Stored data
○ ○ ○

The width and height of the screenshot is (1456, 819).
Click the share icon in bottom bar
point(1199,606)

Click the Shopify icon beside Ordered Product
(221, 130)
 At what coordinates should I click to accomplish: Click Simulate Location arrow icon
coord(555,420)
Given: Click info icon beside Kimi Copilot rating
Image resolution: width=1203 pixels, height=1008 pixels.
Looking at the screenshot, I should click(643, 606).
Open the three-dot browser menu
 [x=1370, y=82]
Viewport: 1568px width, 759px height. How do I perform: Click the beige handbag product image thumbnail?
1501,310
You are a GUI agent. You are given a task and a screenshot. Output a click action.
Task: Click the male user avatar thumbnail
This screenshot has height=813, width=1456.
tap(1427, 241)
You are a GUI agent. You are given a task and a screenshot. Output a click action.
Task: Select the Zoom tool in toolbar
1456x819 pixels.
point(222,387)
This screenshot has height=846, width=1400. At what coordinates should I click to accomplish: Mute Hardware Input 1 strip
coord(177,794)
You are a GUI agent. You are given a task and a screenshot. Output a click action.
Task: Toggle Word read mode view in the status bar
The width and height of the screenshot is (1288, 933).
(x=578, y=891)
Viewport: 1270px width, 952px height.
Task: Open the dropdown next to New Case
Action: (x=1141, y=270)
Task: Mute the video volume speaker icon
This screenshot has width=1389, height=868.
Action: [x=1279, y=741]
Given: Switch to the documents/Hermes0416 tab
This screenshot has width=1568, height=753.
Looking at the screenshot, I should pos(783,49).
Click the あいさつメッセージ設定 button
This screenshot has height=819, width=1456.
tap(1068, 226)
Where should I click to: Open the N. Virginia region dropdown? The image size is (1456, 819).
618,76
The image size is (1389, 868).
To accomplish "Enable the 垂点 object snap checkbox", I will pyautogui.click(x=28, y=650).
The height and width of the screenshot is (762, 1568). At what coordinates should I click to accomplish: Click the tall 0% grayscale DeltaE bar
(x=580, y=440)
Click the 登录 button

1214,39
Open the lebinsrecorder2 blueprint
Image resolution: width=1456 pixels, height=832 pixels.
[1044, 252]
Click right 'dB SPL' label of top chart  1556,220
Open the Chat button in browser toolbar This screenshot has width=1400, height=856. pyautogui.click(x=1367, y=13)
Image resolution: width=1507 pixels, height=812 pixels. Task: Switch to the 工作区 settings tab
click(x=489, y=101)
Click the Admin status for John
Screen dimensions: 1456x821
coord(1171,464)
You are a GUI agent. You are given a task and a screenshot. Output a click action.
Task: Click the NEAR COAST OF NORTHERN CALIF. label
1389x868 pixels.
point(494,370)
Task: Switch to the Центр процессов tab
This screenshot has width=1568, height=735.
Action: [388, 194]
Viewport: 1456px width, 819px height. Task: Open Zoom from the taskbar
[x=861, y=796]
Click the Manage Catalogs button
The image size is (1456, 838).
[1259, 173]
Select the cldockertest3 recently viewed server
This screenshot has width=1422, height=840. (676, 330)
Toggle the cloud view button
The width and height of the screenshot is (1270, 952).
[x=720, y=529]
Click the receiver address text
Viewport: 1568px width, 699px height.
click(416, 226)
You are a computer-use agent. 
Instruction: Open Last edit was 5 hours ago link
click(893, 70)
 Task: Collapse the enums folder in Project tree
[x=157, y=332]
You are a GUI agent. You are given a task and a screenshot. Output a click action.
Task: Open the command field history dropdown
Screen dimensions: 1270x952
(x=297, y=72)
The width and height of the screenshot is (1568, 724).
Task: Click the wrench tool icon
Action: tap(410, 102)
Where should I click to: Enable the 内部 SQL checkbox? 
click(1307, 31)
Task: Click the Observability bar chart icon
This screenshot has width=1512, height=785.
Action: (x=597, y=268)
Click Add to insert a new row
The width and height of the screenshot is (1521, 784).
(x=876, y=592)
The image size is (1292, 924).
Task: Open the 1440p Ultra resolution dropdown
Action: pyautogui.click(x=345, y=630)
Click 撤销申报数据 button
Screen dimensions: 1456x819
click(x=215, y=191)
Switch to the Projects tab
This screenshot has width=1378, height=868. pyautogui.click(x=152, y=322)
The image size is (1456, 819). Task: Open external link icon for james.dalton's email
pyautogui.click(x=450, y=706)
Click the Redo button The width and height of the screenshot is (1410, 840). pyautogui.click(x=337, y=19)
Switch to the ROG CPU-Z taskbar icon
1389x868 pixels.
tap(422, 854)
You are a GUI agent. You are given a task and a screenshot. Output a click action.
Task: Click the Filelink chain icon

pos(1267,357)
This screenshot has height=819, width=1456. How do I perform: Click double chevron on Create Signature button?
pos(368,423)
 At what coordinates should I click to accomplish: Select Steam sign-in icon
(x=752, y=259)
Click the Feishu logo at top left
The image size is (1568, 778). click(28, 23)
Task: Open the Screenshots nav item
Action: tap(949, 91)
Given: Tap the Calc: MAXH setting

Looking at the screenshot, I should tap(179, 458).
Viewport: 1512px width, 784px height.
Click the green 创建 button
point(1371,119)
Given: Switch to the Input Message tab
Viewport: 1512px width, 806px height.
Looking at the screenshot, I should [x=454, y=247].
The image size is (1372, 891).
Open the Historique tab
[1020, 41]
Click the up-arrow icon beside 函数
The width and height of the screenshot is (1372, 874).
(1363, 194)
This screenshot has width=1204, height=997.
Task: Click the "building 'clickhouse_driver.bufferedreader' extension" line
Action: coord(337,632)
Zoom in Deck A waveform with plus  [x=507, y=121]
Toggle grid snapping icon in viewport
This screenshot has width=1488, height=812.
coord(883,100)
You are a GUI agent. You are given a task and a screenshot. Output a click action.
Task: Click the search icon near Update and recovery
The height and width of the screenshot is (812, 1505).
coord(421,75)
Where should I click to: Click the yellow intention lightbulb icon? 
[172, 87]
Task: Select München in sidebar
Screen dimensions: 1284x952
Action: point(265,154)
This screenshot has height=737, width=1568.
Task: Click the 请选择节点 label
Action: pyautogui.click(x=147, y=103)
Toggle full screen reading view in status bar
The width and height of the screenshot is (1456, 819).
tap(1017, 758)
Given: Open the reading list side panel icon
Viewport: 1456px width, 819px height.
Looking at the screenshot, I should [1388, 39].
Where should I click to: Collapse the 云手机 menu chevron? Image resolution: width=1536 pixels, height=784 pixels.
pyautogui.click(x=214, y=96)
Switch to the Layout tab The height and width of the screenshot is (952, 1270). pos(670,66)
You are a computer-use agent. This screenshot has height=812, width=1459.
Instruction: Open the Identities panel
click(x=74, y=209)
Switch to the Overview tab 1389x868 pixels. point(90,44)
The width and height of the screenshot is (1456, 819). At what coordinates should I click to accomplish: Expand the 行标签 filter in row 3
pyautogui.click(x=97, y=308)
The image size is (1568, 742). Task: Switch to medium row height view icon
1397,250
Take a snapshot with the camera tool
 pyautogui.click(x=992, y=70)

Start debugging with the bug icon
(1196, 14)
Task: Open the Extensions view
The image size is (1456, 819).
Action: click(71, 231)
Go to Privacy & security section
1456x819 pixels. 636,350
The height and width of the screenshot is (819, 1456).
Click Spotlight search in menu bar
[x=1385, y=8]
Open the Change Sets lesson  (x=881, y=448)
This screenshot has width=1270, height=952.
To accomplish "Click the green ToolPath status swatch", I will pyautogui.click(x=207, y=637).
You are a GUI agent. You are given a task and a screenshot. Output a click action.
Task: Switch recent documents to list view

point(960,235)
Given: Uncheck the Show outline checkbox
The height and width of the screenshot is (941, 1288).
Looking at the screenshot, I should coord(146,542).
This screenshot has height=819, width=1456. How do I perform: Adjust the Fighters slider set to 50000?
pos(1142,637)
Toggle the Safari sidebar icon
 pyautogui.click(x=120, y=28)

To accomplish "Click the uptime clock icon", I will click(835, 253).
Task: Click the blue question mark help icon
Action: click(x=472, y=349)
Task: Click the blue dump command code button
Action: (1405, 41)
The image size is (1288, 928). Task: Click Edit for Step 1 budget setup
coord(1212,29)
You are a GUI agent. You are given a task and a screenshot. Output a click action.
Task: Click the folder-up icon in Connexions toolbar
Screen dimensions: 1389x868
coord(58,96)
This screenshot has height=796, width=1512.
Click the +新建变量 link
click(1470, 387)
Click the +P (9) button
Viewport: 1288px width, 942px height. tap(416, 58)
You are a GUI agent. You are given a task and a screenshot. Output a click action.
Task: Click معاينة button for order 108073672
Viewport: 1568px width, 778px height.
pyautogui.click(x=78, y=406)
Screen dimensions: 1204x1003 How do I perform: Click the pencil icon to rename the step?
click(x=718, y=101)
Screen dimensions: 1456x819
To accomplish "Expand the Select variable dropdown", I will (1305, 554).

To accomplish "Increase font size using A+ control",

○ ○ ○

Return each line among the entries that holds the word "computer".

→ **Response to the task**
You are a computer-use agent. 
You are a computer-use agent. This screenshot has height=812, width=1459.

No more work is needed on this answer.